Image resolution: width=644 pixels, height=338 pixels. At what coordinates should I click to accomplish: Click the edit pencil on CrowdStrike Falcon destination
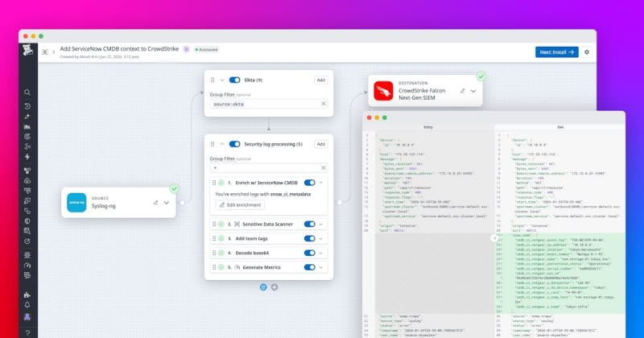click(462, 91)
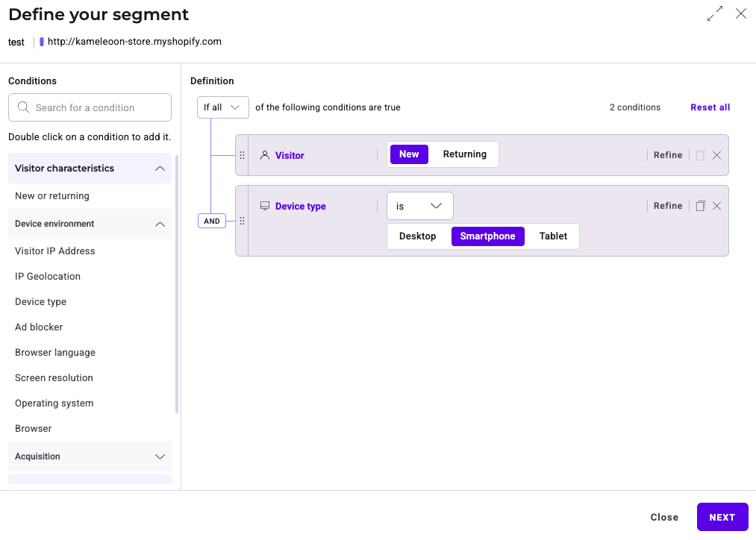Select the Returning visitor option
The height and width of the screenshot is (540, 756).
click(x=464, y=154)
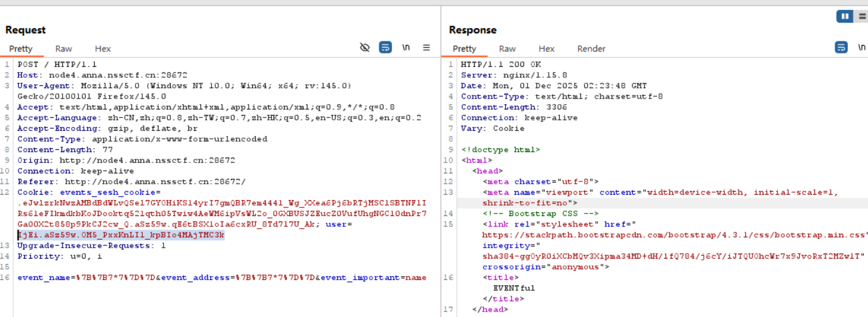
Task: Toggle line wrap in the Response panel
Action: [841, 47]
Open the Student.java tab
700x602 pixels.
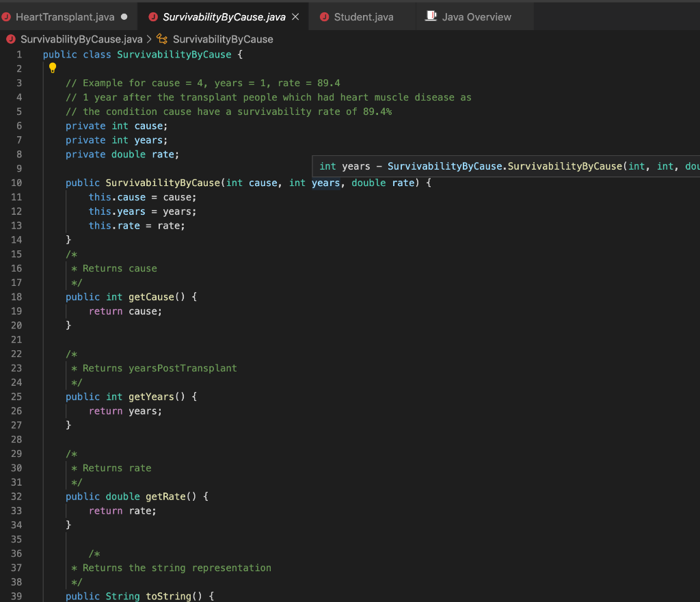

*INSTRUCTIONS FOR THE TASK*
Reproduce the whole listing above character for character; pictures do not belong in it.

*SOLUTION FOR THIS TASK*
Image resolution: width=644 pixels, height=338 pixels. At what coordinates should I click to accomplish: Click the edit pencil on CrowdStrike Falcon destination
click(462, 91)
Select the Returning visitor option
The height and width of the screenshot is (540, 756).
click(x=464, y=154)
Task: Toggle line wrap in the Response panel
Action: [841, 47]
Open the Student.java tab
700x602 pixels.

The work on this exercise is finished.